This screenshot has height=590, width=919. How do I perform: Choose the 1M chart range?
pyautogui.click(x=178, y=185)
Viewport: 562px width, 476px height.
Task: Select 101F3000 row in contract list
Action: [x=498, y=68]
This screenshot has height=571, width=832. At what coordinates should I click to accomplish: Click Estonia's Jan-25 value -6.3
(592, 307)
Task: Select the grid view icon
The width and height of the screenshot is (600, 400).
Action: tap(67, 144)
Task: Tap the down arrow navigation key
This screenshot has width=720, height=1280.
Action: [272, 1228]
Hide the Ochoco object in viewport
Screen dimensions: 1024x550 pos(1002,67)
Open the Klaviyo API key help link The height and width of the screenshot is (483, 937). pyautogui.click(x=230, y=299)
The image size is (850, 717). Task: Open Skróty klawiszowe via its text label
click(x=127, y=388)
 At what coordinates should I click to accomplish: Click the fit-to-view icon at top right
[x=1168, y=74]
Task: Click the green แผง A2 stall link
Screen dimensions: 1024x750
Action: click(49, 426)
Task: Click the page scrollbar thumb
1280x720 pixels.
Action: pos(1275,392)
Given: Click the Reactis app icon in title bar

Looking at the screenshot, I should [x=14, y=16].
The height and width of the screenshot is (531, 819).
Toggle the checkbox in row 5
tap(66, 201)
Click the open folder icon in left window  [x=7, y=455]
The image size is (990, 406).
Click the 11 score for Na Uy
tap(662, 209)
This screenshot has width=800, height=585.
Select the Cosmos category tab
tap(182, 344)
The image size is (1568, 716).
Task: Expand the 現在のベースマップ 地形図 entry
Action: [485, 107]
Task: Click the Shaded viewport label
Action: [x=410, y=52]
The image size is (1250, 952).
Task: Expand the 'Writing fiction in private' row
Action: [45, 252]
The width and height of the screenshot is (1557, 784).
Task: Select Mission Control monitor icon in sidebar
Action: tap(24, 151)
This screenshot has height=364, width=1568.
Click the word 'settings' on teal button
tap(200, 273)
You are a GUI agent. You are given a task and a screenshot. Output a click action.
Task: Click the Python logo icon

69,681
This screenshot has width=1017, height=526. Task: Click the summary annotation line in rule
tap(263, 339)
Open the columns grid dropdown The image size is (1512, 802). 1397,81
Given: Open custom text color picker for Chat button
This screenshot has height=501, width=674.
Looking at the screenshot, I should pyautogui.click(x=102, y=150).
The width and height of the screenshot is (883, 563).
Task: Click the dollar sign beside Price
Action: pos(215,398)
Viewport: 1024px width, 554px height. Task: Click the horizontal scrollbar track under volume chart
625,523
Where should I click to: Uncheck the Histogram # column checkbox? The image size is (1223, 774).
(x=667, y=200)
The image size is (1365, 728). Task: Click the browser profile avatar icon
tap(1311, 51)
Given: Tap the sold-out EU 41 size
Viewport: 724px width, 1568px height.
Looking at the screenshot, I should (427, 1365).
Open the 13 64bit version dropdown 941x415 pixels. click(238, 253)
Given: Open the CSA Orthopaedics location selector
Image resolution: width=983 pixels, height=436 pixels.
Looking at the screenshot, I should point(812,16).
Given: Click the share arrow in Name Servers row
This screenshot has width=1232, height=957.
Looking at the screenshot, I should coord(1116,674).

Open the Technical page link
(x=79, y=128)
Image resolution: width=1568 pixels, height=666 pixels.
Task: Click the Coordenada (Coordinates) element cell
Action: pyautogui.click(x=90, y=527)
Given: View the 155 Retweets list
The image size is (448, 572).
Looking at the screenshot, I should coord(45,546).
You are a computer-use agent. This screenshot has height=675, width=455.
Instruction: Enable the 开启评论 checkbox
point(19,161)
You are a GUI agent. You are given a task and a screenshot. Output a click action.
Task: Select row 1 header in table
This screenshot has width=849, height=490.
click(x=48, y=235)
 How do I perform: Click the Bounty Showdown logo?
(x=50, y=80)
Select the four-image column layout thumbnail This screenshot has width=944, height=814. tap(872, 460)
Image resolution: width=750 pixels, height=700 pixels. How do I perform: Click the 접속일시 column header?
****************************************
**WHAT TO DO:**
At the line containing "This screenshot has width=849, height=490.", start copying. Continue exactly through the final line of the entries above and stop there.

**SOLUTION:**
This screenshot has width=849, height=490.
click(x=48, y=235)
 How do I perform: Click the Bounty Showdown logo?
(x=50, y=80)
Select the four-image column layout thumbnail This screenshot has width=944, height=814. tap(872, 460)
Image resolution: width=750 pixels, height=700 pixels. How do I perform: Click the 접속일시 column header?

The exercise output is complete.